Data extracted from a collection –
************

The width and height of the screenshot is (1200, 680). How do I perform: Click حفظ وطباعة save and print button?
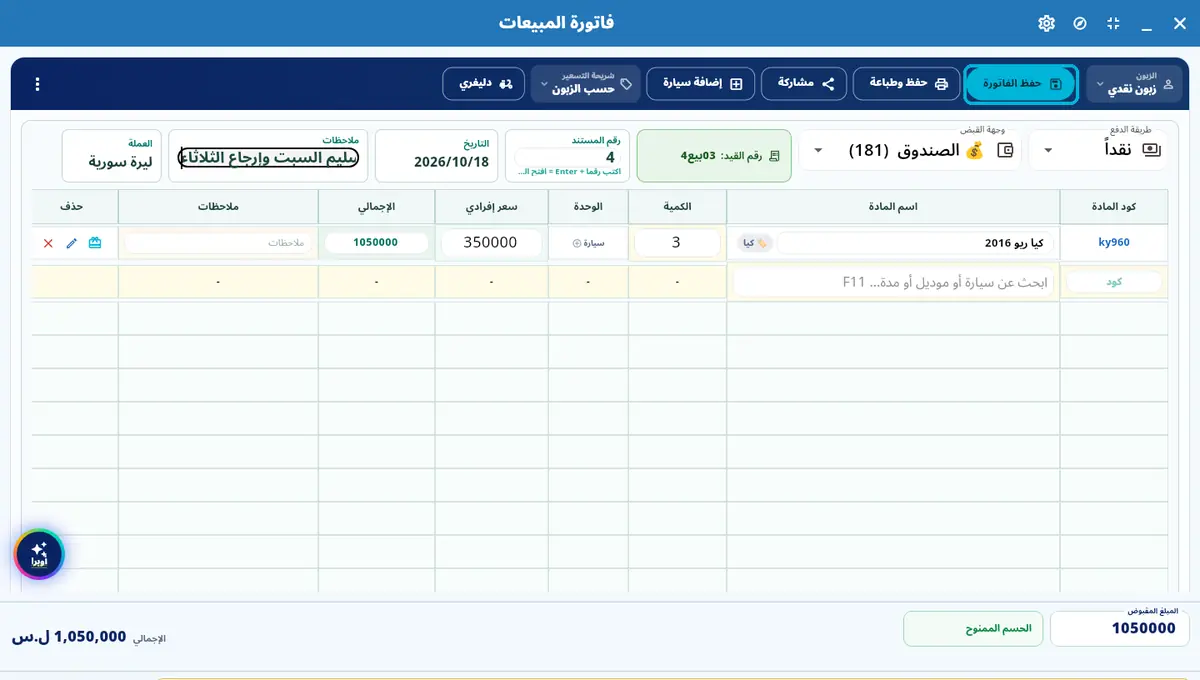tap(905, 84)
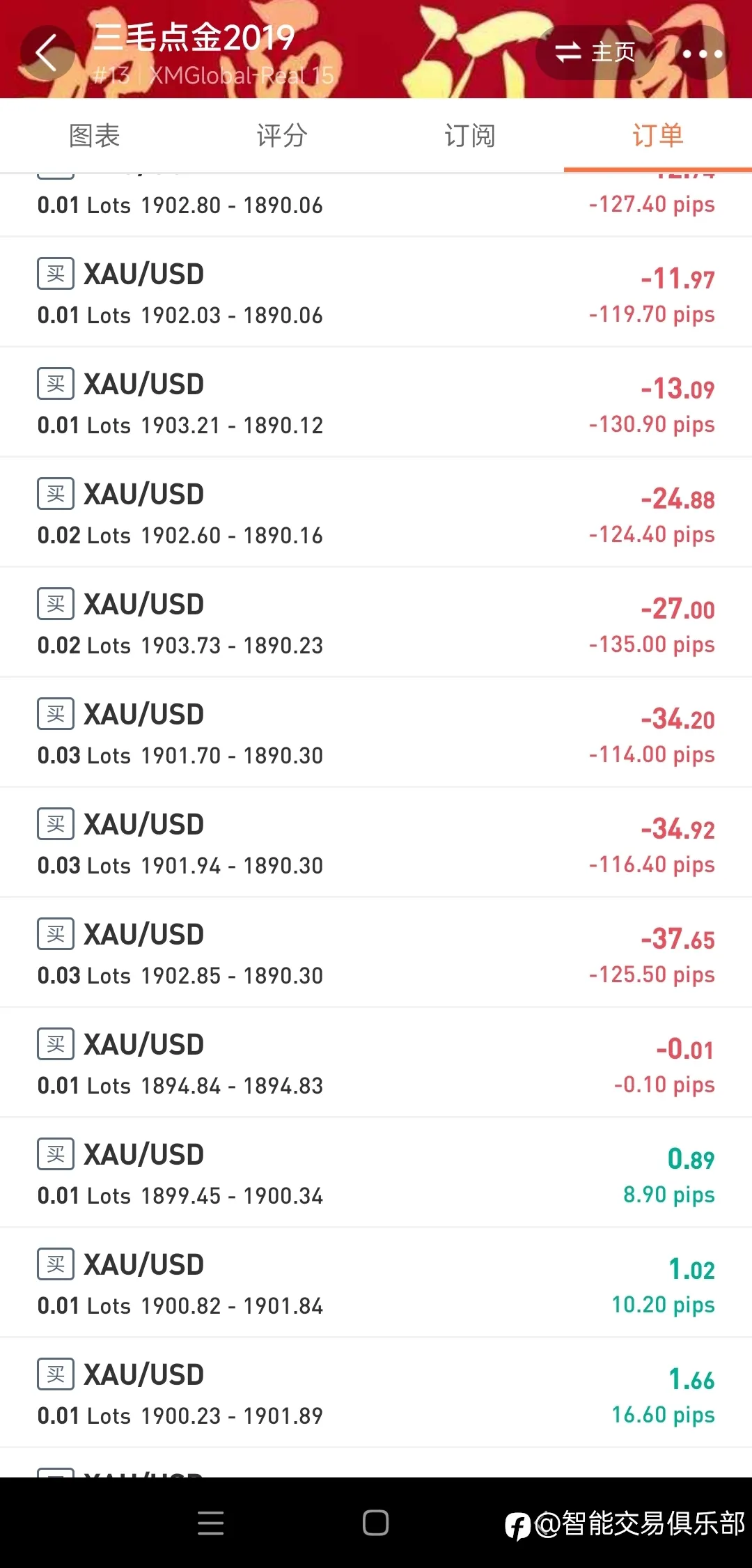Select the 订单 tab

(658, 135)
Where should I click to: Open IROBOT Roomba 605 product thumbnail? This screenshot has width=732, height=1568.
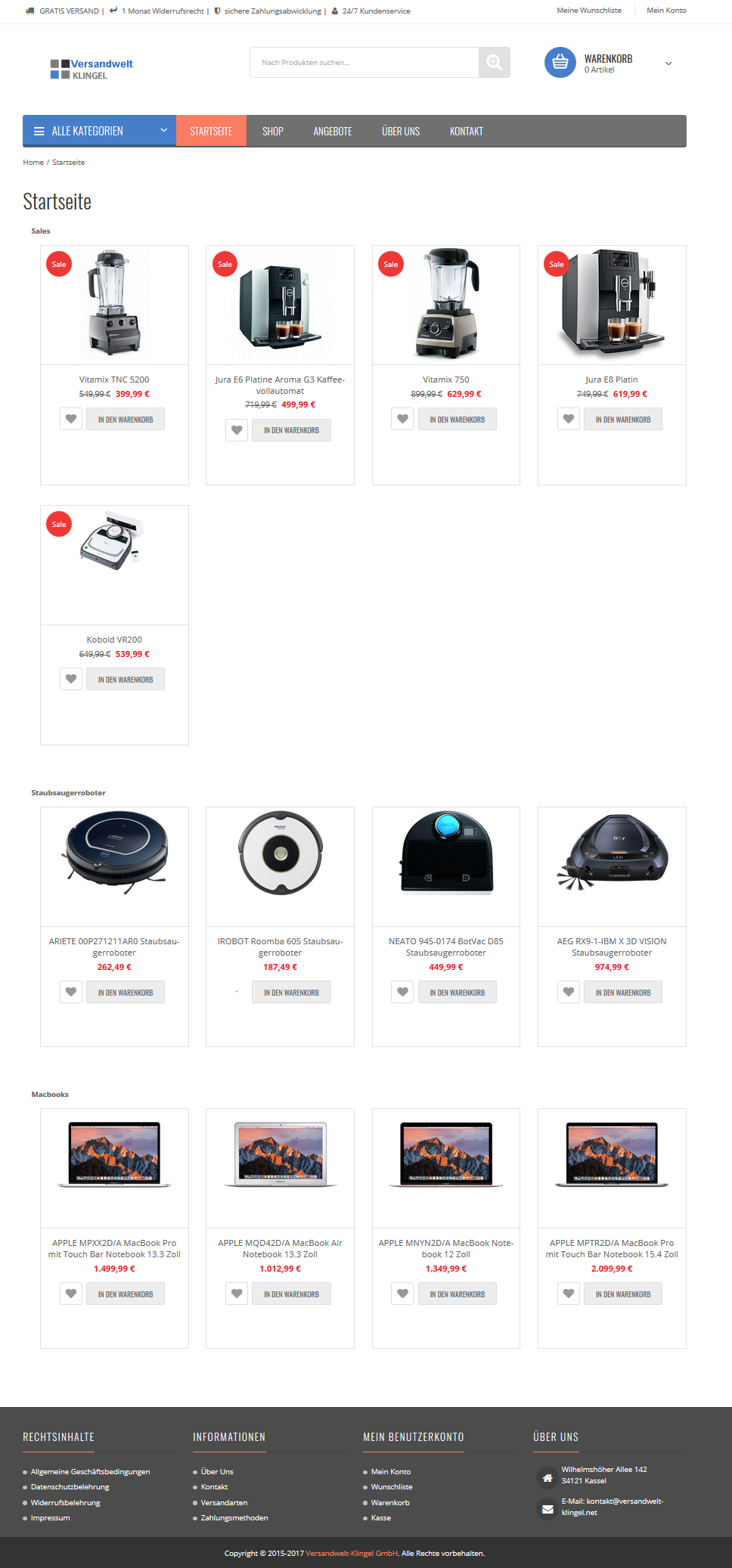[x=280, y=854]
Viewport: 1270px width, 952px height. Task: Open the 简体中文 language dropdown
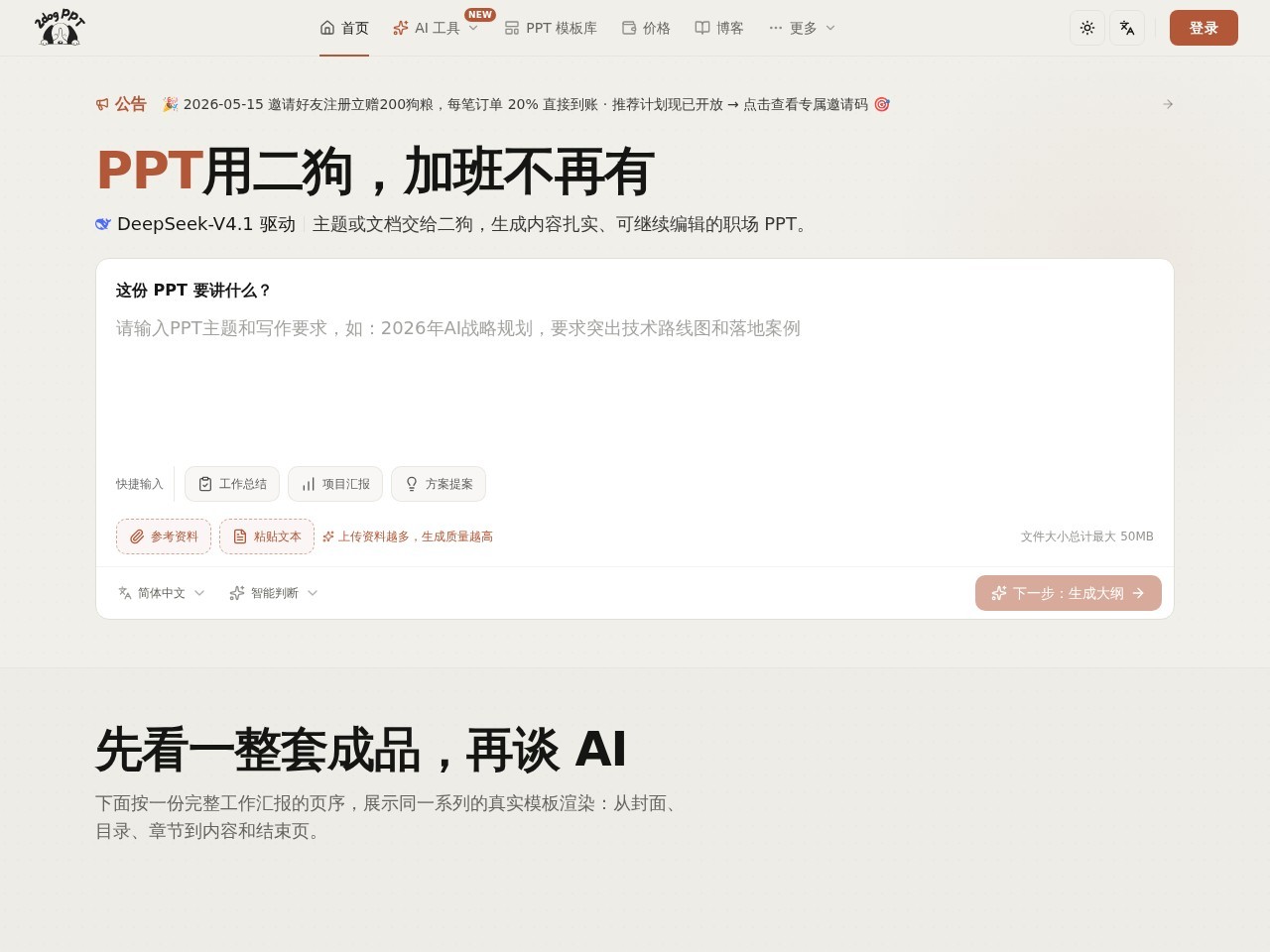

************

YOUR ASSIGNMENT – Exactly as written, restate all of the data, leaving out the images.

SOLUTION TO THE PROBLEM –
The width and height of the screenshot is (1200, 680). How do I perform: Click حفظ وطباعة save and print button?
tap(905, 84)
Select the 订单 tab

(658, 135)
Where should I click to: Open IROBOT Roomba 605 product thumbnail? This screenshot has width=732, height=1568.
[x=280, y=854]
Viewport: 1270px width, 952px height. Task: Open the 简体中文 language dropdown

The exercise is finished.